* **WHAT IS BEING ASKED**
In the listing below, find the line containing "You are a GUI" and the line containing "The image size is (800, 826).". Repeat exactly those two lines and every line between them, nothing more.

* **ENTRIES SHOWN**
▽
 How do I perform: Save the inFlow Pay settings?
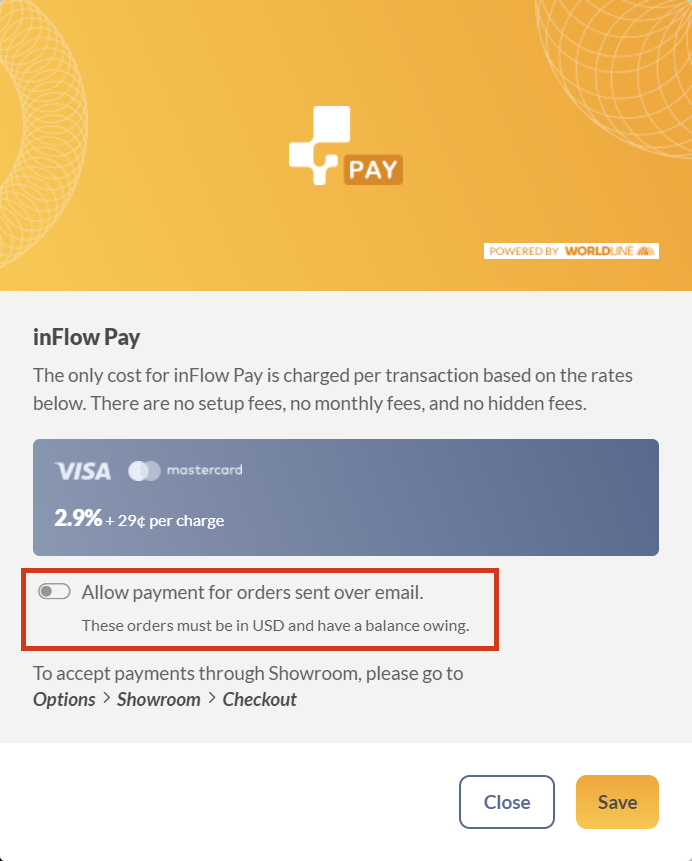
△
▽
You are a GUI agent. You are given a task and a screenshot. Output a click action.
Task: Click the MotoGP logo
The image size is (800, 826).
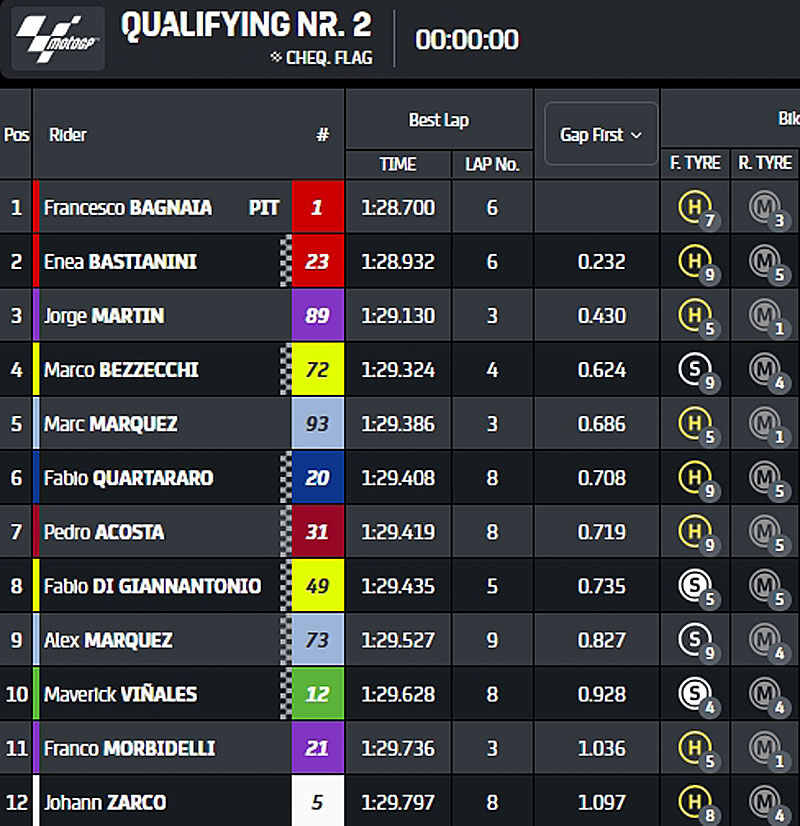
△
▽
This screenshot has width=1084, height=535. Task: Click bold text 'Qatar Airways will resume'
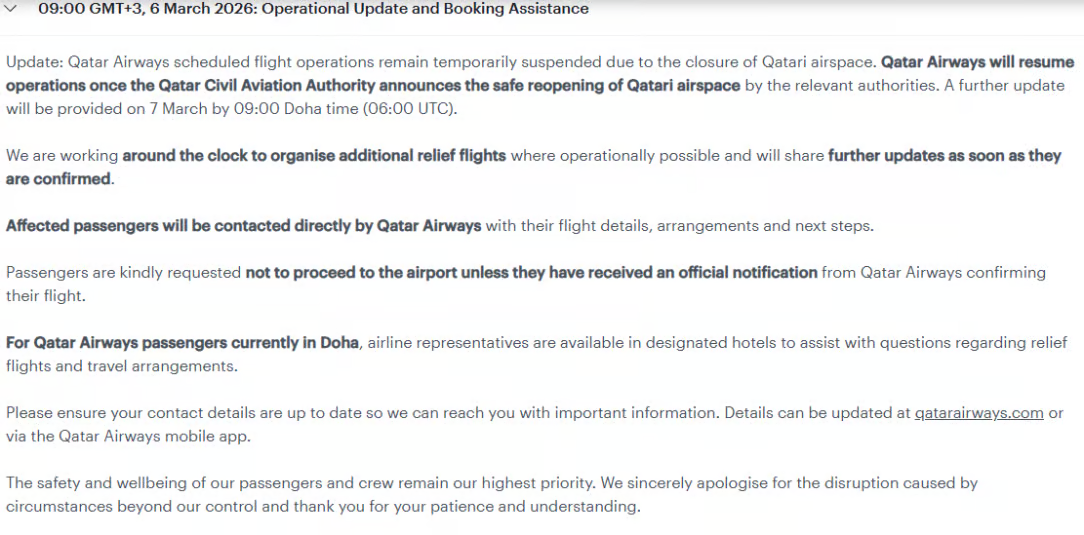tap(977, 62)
△
* **RESPONSE TO THIS TASK**
You are a GUI agent. You are given a task and a screenshot. Output a click action.
Task: Click the MotoGP logo
The image size is (800, 826).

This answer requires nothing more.